--- Task instructions ---
I need all of the entries printed exactly.

--- The records ---
◆ ◆ ◆

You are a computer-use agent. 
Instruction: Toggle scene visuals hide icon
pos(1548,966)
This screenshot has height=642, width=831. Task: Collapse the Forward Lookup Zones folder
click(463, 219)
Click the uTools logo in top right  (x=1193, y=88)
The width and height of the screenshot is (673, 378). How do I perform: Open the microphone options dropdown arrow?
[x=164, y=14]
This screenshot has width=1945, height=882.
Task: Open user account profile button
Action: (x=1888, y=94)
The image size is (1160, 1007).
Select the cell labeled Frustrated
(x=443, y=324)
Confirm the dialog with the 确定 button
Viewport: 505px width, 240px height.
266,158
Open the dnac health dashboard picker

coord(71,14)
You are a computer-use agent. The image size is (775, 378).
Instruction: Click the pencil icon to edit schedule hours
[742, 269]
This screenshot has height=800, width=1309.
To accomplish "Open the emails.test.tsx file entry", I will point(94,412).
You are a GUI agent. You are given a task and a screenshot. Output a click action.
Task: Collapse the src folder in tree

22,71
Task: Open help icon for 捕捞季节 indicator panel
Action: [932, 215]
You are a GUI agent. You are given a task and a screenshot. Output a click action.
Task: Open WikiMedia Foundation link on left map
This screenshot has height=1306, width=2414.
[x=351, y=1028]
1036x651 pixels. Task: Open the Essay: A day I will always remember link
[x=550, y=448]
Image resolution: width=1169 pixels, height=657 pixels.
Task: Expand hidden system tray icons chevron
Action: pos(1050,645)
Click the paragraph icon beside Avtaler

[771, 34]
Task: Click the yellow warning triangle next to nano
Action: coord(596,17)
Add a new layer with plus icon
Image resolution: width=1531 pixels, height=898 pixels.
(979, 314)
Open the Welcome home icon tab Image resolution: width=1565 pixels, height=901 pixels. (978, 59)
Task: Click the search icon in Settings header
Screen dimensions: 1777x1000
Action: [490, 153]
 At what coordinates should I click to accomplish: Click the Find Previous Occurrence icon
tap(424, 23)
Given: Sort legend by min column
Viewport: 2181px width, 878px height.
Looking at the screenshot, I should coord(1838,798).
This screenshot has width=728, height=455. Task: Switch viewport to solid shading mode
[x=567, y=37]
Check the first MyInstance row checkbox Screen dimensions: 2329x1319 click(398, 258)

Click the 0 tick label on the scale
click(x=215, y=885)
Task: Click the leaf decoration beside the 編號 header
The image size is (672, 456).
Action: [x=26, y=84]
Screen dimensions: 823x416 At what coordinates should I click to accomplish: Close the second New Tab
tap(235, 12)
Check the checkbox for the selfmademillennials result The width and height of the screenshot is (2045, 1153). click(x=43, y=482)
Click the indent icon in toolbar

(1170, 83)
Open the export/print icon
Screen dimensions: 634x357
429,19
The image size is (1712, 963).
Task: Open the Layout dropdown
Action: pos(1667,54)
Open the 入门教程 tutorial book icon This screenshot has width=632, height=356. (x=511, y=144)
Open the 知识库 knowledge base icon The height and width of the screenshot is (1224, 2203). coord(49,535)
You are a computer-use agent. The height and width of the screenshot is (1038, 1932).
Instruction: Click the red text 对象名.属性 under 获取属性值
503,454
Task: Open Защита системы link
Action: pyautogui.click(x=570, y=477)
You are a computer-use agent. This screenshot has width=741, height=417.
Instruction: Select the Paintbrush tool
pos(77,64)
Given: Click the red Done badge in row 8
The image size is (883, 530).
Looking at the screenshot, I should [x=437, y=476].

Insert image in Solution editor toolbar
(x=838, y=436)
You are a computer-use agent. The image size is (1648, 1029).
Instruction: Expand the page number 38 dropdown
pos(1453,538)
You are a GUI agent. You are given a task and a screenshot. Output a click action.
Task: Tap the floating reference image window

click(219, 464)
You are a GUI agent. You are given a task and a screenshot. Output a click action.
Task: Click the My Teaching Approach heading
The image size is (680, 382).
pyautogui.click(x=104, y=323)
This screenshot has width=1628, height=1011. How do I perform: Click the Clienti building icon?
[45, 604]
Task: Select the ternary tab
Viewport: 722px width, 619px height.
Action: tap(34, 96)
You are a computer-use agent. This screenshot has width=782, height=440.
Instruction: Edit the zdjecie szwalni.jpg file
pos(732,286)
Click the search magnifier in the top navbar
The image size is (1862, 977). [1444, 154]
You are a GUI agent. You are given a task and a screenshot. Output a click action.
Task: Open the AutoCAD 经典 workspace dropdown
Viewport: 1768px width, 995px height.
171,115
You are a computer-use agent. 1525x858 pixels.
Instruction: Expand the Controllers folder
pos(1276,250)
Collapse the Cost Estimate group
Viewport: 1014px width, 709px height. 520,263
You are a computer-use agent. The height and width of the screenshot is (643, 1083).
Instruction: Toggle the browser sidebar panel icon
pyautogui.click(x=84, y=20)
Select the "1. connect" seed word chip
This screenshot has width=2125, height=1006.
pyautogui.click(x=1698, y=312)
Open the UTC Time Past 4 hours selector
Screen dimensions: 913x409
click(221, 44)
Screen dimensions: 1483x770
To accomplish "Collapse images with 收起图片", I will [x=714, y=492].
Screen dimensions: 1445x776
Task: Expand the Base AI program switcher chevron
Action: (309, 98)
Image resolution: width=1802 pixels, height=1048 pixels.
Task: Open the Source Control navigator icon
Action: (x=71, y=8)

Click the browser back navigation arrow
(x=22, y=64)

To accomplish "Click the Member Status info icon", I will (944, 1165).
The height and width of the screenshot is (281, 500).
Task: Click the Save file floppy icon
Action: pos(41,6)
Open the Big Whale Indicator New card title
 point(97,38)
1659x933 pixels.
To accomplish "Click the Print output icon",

◆ ◆ ◆

--- Output for this task ---
You are a computer-use agent. 
Instruction: Toggle scene visuals hide icon
pos(1548,966)
This screenshot has height=642, width=831. Task: Collapse the Forward Lookup Zones folder
click(463, 219)
Click the uTools logo in top right  (x=1193, y=88)
The width and height of the screenshot is (673, 378). How do I perform: Open the microphone options dropdown arrow?
[x=164, y=14]
This screenshot has width=1945, height=882.
Task: Open user account profile button
Action: (x=1888, y=94)
The image size is (1160, 1007).
Select the cell labeled Frustrated
(x=443, y=324)
Confirm the dialog with the 确定 button
Viewport: 505px width, 240px height.
266,158
Open the dnac health dashboard picker

coord(71,14)
You are a computer-use agent. The image size is (775, 378).
Instruction: Click the pencil icon to edit schedule hours
[742, 269]
This screenshot has height=800, width=1309.
To accomplish "Open the emails.test.tsx file entry", I will point(94,412).
You are a GUI agent. You are given a task and a screenshot. Output a click action.
Task: Collapse the src folder in tree

22,71
Task: Open help icon for 捕捞季节 indicator panel
Action: [932, 215]
You are a GUI agent. You are given a task and a screenshot. Output a click action.
Task: Open WikiMedia Foundation link on left map
This screenshot has height=1306, width=2414.
[x=351, y=1028]
1036x651 pixels. Task: Open the Essay: A day I will always remember link
[x=550, y=448]
Image resolution: width=1169 pixels, height=657 pixels.
Task: Expand hidden system tray icons chevron
Action: pos(1050,645)
Click the paragraph icon beside Avtaler

[771, 34]
Task: Click the yellow warning triangle next to nano
Action: coord(596,17)
Add a new layer with plus icon
Image resolution: width=1531 pixels, height=898 pixels.
(979, 314)
Open the Welcome home icon tab Image resolution: width=1565 pixels, height=901 pixels. (978, 59)
Task: Click the search icon in Settings header
Screen dimensions: 1777x1000
Action: [490, 153]
 At what coordinates should I click to accomplish: Click the Find Previous Occurrence icon
tap(424, 23)
Given: Sort legend by min column
Viewport: 2181px width, 878px height.
Looking at the screenshot, I should coord(1838,798).
This screenshot has width=728, height=455. Task: Switch viewport to solid shading mode
[x=567, y=37]
Check the first MyInstance row checkbox Screen dimensions: 2329x1319 click(398, 258)

Click the 0 tick label on the scale
click(x=215, y=885)
Task: Click the leaf decoration beside the 編號 header
The image size is (672, 456).
Action: [x=26, y=84]
Screen dimensions: 823x416 At what coordinates should I click to accomplish: Close the second New Tab
tap(235, 12)
Check the checkbox for the selfmademillennials result The width and height of the screenshot is (2045, 1153). click(x=43, y=482)
Click the indent icon in toolbar

(1170, 83)
Open the export/print icon
Screen dimensions: 634x357
429,19
The image size is (1712, 963).
Task: Open the Layout dropdown
Action: pos(1667,54)
Open the 入门教程 tutorial book icon This screenshot has width=632, height=356. (x=511, y=144)
Open the 知识库 knowledge base icon The height and width of the screenshot is (1224, 2203). coord(49,535)
You are a computer-use agent. The height and width of the screenshot is (1038, 1932).
Instruction: Click the red text 对象名.属性 under 获取属性值
503,454
Task: Open Защита системы link
Action: pyautogui.click(x=570, y=477)
You are a computer-use agent. This screenshot has width=741, height=417.
Instruction: Select the Paintbrush tool
pos(77,64)
Given: Click the red Done badge in row 8
The image size is (883, 530).
Looking at the screenshot, I should [x=437, y=476].

Insert image in Solution editor toolbar
(x=838, y=436)
You are a computer-use agent. The image size is (1648, 1029).
Instruction: Expand the page number 38 dropdown
pos(1453,538)
You are a GUI agent. You are given a task and a screenshot. Output a click action.
Task: Tap the floating reference image window

click(219, 464)
You are a GUI agent. You are given a task and a screenshot. Output a click action.
Task: Click the My Teaching Approach heading
The image size is (680, 382).
pyautogui.click(x=104, y=323)
This screenshot has width=1628, height=1011. How do I perform: Click the Clienti building icon?
[45, 604]
Task: Select the ternary tab
Viewport: 722px width, 619px height.
Action: tap(34, 96)
You are a computer-use agent. This screenshot has width=782, height=440.
Instruction: Edit the zdjecie szwalni.jpg file
pos(732,286)
Click the search magnifier in the top navbar
The image size is (1862, 977). [1444, 154]
You are a GUI agent. You are given a task and a screenshot. Output a click action.
Task: Open the AutoCAD 经典 workspace dropdown
Viewport: 1768px width, 995px height.
171,115
You are a computer-use agent. 1525x858 pixels.
Instruction: Expand the Controllers folder
pos(1276,250)
Collapse the Cost Estimate group
Viewport: 1014px width, 709px height. 520,263
You are a computer-use agent. The height and width of the screenshot is (643, 1083).
Instruction: Toggle the browser sidebar panel icon
pyautogui.click(x=84, y=20)
Select the "1. connect" seed word chip
This screenshot has width=2125, height=1006.
pyautogui.click(x=1698, y=312)
Open the UTC Time Past 4 hours selector
Screen dimensions: 913x409
click(221, 44)
Screen dimensions: 1483x770
To accomplish "Collapse images with 收起图片", I will [x=714, y=492].
Screen dimensions: 1445x776
Task: Expand the Base AI program switcher chevron
Action: (309, 98)
Image resolution: width=1802 pixels, height=1048 pixels.
Task: Open the Source Control navigator icon
Action: (x=71, y=8)

Click the browser back navigation arrow
(x=22, y=64)

To accomplish "Click the Member Status info icon", I will (944, 1165).
The height and width of the screenshot is (281, 500).
Task: Click the Save file floppy icon
Action: pos(41,6)
Open the Big Whale Indicator New card title
 point(97,38)
1659x933 pixels.
To accomplish "Click the Print output icon",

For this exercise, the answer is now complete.